Con razón o sin ella, se ha llevado a cabo el linchamiento moral de un sacerdote de la isla, con una acusación pública de efebofilia como noticia más leída y votada en Diario de Ibiza durante días. El problema en estos casos es que el juez dictamina con el tiempo, algo que para la persona acusada siempre es excesivo, porque mientras dictamina, y después, lo que importa es la insinuación que le seguirá siempre y a todas partes.

Alguien ha tirado a dar, porque además de un execrable delito se trata del escándalo que el modelo del sacerdote y estándar de la conducta moral, Cristo, condena con mayor vehemencia en el Evangelio: «Más le valdría atarse al cuello una rueda de molino y arrojarse al agua». En su ofrecimiento a colaborar con la autoridad civil competente, el obispado no hace más que seguir las instrucciones del Papa Benedicto XVI, que cuando aún era cardenal Ratzinger y –hay que subrayarlo– aún la opinión pública no se hacía oír en este tema, tomó decisiones que no salvaban la cara a nadie y que le valieron críticas dentro de la misma Iglesia, lo que no le salvó de que fueran a por él también desde fuera. Pero gracias a su iniciativa se ha podido decir que la Iglesia, por primera vez, se despoja por espontánea y propia voluntad de toda función de intermediación ante la autoridad civil, y por lo mismo de la inevitable protección de sus propios miembros que esa intermediación podría encerrar.

Pero el honor del sacerdote, que para Lope era patrimonio del alma y no del juez, está ya en la picota desde que la denuncia se hizo pública. Y no lo sacarán de ella las generalizaciones que algunos comentarios en el Diario digital se apresuran a desempolvar. Más o menos, que los sacerdotes son pedófilos, por tanto la Iglesia no tiene autoridad moral, la educación católica es peligrosa y el cristianismo un engaño y un peligro. Vienen a recordarnos que no se trata de un cura sino de la guerra campal del laicismo contra el cristianismo que no sabe de treguas. Hay que remontarse al nazismo y al comunismo para encontrarle un símil.
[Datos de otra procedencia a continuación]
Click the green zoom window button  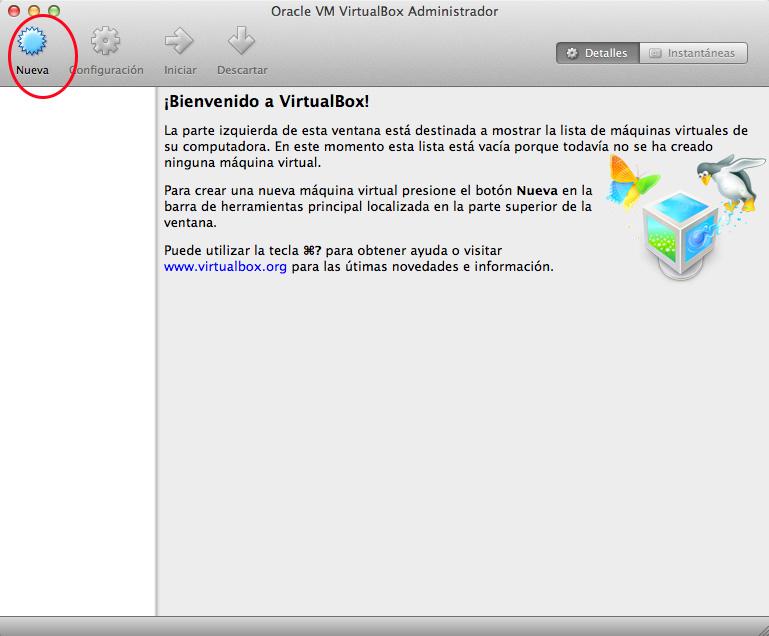pos(54,11)

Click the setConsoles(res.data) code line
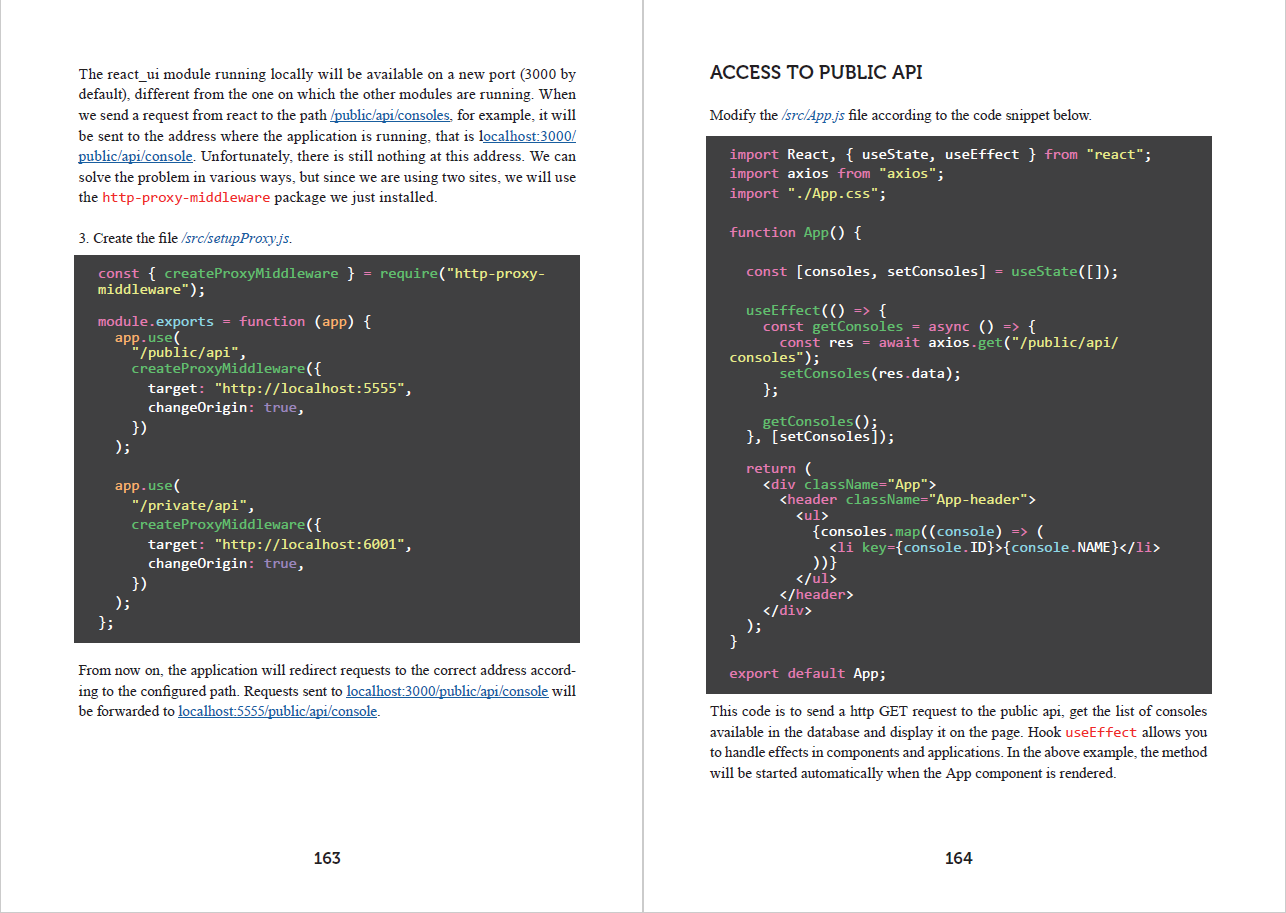(869, 374)
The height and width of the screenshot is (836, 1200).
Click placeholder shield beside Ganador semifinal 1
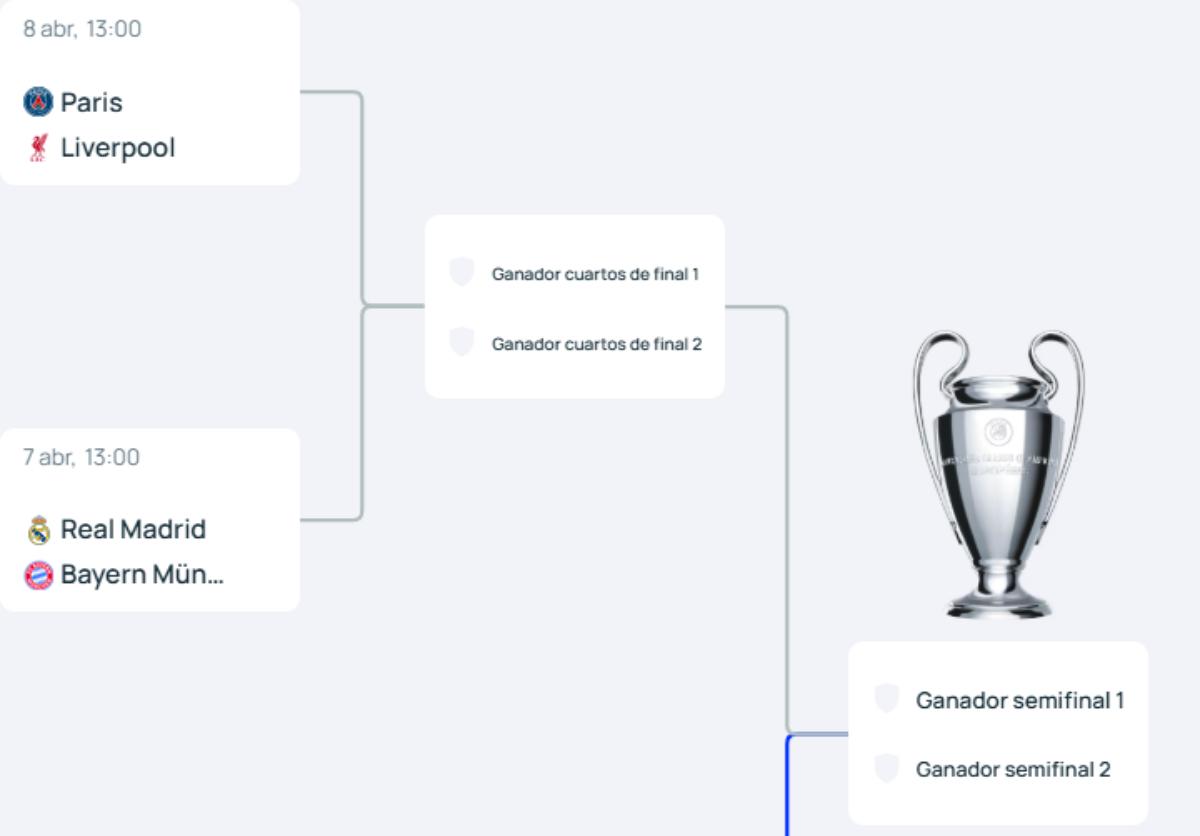pos(886,699)
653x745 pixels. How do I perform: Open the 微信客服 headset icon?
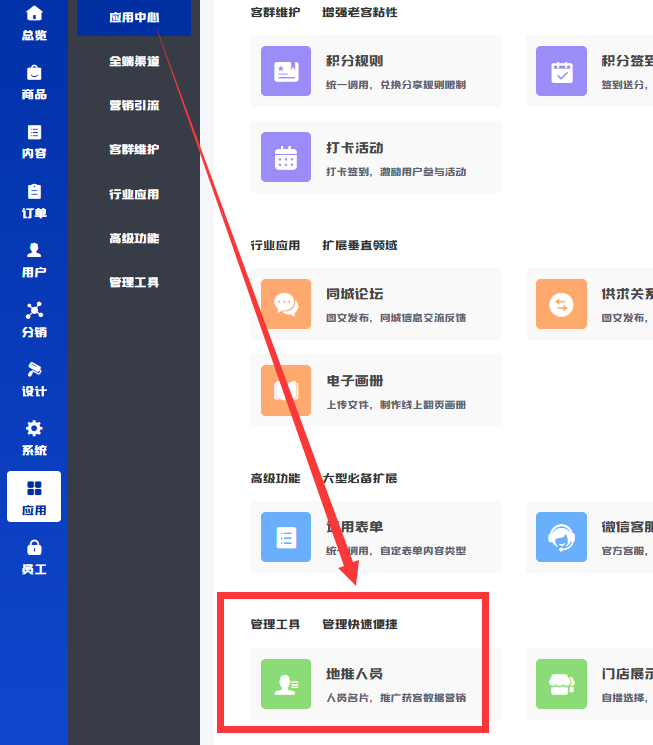click(561, 537)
Cambian los medios pero el fin es el mismo: hoy como ayer se persigue la destrucción de la religión, aunque Europa pagó el siglo pasado a esta fuerza destructora el precio de la propia libertad. La reacción ante ese desastre hizo que los redactores de la Carta de la ONU decidieran comenzar el documento con la profesión de la «fe» de las naciones firmantes en «la dignidad y el valor de la persona humana» y en la primera línea del preámbulo de la Declaración Universal de Derechos Humanos proclaman «el reconocimiento de que la dignidad inherente y los derechos iguales e inalienables de todos los miembros de la familia humana, es el fundamento de la libertad, la justicia y la paz en el mundo». Con la guerra laicismo-religión que nos ocupa como fondo, se ignoraron esos derechos hace un año al obispo Mixa en Alemania y a toda la conferencia episcopal en Bélgica, y se aprovechó para escupir sobre todos los curas, por ejemplares que fueran, de modo que no cabía esperar que se tuvieran en cuenta ahora los derechos de un párroco de Sant Josep.

Pero no es atacando a la Iglesia como se combate la pedofilia, porque las noticias muestran a diario la abundancia creciente de este crimen en la sociedad permisiva que ha prescindido de una norma moral superior a la que atenerse. El daño al honor de la persona de este sacerdote está hecho, pero paradoja sería que, de comprobarse la falsedad de la acusación, el acusador habría colaborado con la calumnia a que el cura objeto de su venganza se identificara, en su particular semana de Pasión, con el modelo al que decidió imitar y a quien entregó su vida.